Six weeks ago, Hungary’s election campaign looked and sounded very different.
The stakes were already high. Viktor Orban, the longest-serving national leader in the European Union, was seeking to extend his authoritarian premiership deep into its second decade. His rival, leading a united front of opposition parties, bluntly denounced Orban’s crusade against independent institutions and the rule of law.
But the political focus was resolutely domestic. When foreign policy took center stage, it was usually raised by Orban to tout his international credentials – such as on February 1, when he boasted of his political longevity while in Moscow, a few feet from his staunch ally President Vladimir Putin.
Now, everything has changed. Putin’s invasion of Ukraine later that same month has upended the race, recasting its protagonists and rewriting their pitches. It has left Orban, widely regarded as the EU’s most pro-Kremlin leader, walking a political tightrope.
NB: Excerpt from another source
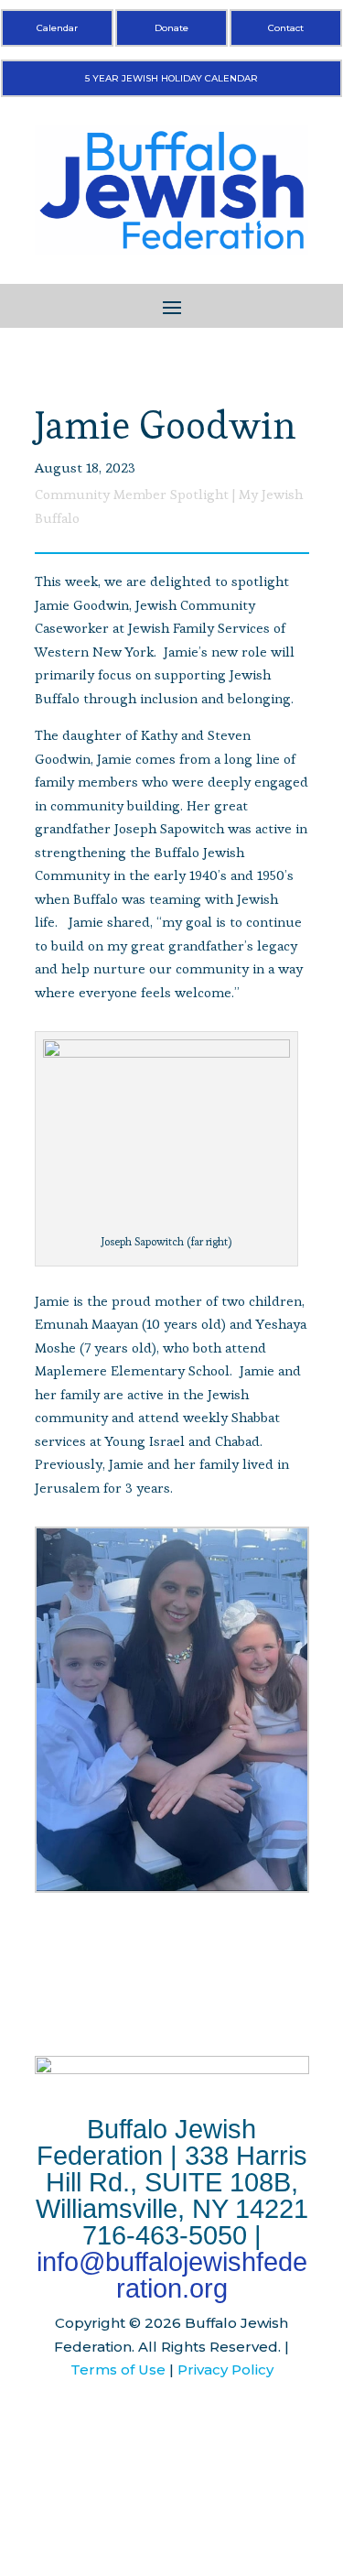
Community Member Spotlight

And it has shone a spotlight on a years-long entanglement between him and the Russian President, two strongmen whose political journeys bear some notable similarities.
“If you want to analyze the election campaign, you have to draw a line on February 24,” said Andrea Virág, director of strategy at the Republikon Institute think tank in Budapest, Hungary’s capital. “Since the war started, it’s completely different.”
The race – which will culminate in Sunday’s election – is now portrayed by the opposition as a crossroads between Hungary’s eastern and western horizons. “We only have one choice: we must choose Europe instead of the east,” opposition candidate Péter Marki-Zay, the man carrying the hopes of every Orban critic, told supporters this month.
Marki-Zay leads a united coalition of every major opposition party – a last-gasp and fragile effort that symbolizes how dramatically anti-Orban parties have been sidelined in recent votes.
War on Hungary’s border has also added urgency to what was already a thorny relationship between its government and the EU. While Orban has supported most of Europe’s sanctions against Russia, back home the political pragmatist – who has maintained relationships with dictators and democrats for years – has focused his pitch on keeping Hungary out of the conflict, and has dodged numerous opportunities to disavow Putin even as the Russian leader wages war.
Now, Orban’s political future rests on the success of his most complicated shapeshift yet – into a self-declared peacekeeper who won’t quit Russia.